In fact, just as I brought up Hazel Marie’s interest in recipes, Mildred started complaining about what Ida Lee had served her for lunch.
“I tell you, Julia,” she said as she stirred sugar into her coffee, “Ida Lee’s trying to starve me to death. But come to think of it, here’s something that would be good for Hazel Marie to know. I expect she has some weight to lose, now that those babies have come, but since she doesn’t have glands to worry about, a fruit salad will probably work fine for her. Would you believe that Ida Lee’s served it to me twice this week? Of course, I’ll have to say that it’s tasty, but it’s not enough for my taste. My blood sugar gets so low, I have to have a snack an hour or so later. I admit, though, that a fruit salad makes a nice lunch for a busy woman, but I wouldn’t serve it to Horace or to Mr. Pickens, either. And I told Ida Lee that once a week is enough for me, and only on the days I’m having a late breakfast and an early dinner.”

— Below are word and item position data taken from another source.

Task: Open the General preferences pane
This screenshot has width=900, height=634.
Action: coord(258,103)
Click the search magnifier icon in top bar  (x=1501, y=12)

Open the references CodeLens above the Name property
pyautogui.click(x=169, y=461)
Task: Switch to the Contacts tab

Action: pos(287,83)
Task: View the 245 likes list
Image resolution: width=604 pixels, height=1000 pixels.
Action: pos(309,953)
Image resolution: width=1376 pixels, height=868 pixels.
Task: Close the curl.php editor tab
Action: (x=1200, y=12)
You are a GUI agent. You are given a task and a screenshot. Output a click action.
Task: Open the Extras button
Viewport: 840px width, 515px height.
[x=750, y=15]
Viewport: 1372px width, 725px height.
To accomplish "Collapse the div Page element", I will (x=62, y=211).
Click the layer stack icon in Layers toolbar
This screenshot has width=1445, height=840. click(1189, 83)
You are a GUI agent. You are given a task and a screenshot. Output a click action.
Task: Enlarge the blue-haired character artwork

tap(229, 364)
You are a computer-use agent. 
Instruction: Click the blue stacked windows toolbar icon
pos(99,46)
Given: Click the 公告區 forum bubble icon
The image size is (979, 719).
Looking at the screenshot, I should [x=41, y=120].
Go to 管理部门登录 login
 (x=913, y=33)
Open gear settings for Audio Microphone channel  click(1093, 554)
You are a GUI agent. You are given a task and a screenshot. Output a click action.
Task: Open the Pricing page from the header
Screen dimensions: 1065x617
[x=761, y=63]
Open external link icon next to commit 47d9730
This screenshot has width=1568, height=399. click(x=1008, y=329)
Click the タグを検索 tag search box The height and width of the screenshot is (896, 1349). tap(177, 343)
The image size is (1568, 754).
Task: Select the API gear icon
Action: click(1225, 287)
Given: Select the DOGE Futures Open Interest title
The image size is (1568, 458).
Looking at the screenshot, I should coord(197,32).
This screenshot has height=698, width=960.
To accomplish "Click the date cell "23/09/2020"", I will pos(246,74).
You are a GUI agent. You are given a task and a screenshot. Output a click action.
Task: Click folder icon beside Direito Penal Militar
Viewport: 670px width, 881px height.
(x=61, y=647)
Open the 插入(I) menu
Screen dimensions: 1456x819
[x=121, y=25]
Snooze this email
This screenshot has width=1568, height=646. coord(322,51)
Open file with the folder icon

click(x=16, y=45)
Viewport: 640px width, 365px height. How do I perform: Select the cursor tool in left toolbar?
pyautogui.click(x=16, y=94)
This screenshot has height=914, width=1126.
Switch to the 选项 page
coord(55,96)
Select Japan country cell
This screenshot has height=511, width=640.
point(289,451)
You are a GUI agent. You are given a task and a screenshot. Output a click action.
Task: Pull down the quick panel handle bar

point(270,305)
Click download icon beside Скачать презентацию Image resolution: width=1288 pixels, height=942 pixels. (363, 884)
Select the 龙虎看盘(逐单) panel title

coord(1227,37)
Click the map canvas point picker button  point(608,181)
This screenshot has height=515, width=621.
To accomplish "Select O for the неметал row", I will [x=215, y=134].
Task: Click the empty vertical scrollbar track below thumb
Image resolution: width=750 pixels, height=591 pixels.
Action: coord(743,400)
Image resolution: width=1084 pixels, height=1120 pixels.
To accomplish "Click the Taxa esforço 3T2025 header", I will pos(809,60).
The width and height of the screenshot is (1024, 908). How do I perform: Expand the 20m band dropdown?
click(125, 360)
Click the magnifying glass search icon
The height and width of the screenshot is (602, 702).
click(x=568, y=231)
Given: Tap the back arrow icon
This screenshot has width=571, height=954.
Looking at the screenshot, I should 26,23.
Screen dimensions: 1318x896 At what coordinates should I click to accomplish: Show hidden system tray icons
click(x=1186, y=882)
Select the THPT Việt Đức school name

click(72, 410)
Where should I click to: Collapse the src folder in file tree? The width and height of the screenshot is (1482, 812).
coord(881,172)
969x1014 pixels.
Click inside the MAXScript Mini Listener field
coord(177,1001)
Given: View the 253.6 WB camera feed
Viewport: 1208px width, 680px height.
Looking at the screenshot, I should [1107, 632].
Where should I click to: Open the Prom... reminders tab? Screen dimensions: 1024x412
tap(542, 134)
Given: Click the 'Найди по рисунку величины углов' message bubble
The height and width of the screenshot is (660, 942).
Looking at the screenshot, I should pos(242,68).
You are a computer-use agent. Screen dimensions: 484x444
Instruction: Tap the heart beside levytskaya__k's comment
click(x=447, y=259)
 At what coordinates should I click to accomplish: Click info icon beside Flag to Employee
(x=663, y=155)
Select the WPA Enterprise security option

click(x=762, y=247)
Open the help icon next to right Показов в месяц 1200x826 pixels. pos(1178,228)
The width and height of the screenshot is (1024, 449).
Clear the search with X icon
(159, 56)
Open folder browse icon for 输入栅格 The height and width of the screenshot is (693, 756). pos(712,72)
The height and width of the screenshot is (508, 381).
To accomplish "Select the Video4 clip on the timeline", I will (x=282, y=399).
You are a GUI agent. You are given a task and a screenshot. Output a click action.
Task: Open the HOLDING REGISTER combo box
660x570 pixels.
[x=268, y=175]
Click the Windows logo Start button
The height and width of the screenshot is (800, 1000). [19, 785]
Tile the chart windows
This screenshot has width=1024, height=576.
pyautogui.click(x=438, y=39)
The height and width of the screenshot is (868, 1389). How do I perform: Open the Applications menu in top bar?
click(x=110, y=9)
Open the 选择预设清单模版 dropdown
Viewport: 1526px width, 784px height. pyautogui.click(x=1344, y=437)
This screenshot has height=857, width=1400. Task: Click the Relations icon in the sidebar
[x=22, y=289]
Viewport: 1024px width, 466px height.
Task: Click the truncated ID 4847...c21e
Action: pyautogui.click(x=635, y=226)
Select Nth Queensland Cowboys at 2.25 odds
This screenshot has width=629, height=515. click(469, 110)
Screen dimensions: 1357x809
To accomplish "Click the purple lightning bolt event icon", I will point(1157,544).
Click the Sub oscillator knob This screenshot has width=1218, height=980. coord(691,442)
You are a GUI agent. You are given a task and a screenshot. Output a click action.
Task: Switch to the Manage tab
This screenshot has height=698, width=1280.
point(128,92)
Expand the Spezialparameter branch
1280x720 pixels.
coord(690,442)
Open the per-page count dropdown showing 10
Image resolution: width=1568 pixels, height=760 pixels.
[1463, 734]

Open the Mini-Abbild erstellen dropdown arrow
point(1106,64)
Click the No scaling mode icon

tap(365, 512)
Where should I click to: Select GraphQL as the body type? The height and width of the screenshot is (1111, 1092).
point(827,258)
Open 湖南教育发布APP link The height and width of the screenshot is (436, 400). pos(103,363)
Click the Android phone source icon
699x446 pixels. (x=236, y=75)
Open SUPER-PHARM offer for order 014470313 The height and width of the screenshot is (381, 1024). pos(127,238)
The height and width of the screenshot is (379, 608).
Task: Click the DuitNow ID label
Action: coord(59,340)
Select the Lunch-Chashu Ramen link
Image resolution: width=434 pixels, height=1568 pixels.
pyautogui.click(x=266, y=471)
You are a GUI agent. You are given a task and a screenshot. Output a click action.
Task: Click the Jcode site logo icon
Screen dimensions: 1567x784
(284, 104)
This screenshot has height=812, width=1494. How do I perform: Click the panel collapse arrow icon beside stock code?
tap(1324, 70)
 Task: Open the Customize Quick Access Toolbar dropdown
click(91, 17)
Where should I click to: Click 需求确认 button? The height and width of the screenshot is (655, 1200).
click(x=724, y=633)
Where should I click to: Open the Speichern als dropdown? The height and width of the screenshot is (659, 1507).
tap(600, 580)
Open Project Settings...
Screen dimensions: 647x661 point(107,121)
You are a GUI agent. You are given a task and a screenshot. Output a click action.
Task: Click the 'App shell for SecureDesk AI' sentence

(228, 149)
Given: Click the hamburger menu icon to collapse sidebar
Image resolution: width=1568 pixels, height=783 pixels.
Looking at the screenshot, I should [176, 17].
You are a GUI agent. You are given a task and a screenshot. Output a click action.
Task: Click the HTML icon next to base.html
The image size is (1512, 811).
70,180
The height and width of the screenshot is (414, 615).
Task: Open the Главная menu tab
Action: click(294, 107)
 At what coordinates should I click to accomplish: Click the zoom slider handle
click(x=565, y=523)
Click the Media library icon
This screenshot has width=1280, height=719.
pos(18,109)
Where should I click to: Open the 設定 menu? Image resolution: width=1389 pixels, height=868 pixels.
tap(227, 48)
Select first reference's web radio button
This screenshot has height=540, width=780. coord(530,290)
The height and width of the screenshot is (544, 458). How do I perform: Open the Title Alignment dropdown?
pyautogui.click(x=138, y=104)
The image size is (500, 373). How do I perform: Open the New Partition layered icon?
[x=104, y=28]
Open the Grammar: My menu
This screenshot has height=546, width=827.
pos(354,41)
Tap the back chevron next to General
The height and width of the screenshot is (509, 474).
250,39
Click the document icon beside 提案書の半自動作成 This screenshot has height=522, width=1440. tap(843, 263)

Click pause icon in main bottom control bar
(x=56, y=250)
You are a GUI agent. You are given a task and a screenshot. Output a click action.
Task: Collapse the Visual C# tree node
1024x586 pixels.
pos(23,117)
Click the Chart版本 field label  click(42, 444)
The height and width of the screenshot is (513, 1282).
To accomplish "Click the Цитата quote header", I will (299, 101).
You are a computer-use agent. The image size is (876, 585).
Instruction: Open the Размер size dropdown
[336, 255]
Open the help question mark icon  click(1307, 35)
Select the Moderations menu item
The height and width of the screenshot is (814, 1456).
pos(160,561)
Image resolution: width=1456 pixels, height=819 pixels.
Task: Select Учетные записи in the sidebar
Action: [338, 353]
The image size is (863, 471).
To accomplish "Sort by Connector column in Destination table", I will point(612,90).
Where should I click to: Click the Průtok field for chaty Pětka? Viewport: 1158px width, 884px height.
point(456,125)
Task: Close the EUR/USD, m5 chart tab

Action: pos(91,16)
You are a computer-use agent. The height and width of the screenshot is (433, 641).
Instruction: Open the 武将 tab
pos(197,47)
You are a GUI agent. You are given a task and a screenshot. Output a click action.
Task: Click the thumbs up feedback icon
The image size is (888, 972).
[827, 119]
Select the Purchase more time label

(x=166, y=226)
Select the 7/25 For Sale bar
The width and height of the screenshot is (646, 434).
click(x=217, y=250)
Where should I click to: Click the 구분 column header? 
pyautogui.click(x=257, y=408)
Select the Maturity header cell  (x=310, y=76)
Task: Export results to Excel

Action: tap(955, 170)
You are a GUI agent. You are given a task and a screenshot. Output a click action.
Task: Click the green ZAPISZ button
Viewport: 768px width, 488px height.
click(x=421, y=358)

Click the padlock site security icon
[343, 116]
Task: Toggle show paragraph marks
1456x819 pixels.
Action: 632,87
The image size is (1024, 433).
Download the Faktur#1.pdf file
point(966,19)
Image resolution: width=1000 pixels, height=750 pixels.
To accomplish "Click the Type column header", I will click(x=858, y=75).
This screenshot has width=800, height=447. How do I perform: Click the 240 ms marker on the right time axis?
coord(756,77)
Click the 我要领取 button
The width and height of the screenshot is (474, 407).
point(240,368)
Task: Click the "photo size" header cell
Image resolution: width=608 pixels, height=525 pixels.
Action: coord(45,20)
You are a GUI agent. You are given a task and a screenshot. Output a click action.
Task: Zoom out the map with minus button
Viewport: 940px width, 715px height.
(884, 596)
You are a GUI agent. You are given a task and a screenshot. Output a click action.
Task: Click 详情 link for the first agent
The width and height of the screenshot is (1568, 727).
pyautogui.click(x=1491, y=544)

“I declare,” I said, not wanting to comment on Mildred’s eating habits. “At least no cooking is required, so it would be easy for Hazel Marie.”
“Well, you know,” Mildred confided, leaning close, “I am on a diet. Dr. Hargrove was quite firm about it, so I’m trying. But, Julia, Ida Lee has
a wonderful chef’s salad that I’m sure Hazel Marie will love. Here’s what you do. Write it down. First, you put some shredded lettuce to make a bed on a plate, then you layer chopped fresh tomatoes, slivered carrots, sliced cucumbers, chopped celery, a few broccoli florets, and chopped onions. That takes care of your vegetables. Then you shred or chop up a couple of slices of smoked turkey and Virginia ham, slice a couple of boiled eggs, and crumble a few slices of bacon over that. Then grate Cheddar cheese on top, and there’s your protein. Now, on the sides of the plate, put a heaping spoonful of cottage cheese, several slices of pickled beets, and some corn relish. Oh, and some olives, both black and green, and a bowl of Ida Lee’s homemade blue-cheese dressing on the side. I like a few slices of buttered and toasted French bread with it.”
“My word,” I murmured, “that must make a plateful.”
“Oh, it does. But Dr. Hargrove told me to eat lots of salads, so that’s what I’m doing, but I have to watch Ida Lee like a hawk or she’ll leave something out. Now, Julia, getting down to real eating, Hazel Marie has to have my boeuf bourguignon recipe. It’s perfect for when she entertains.”
“Well, I don’t know, Mildred. It’s delicious, but I doubt Hazel Marie will be entertaining anytime soon. Besides, something so hard to spell and pronounce might be too hard for her to make.”
“You may be right. Let’s see what Ida Lee thinks.” Mildred picked up the little silver bell that was on the table beside her and gave it a tinkle. That bell was never far from her hand wherever she was in the house, and never long out of use.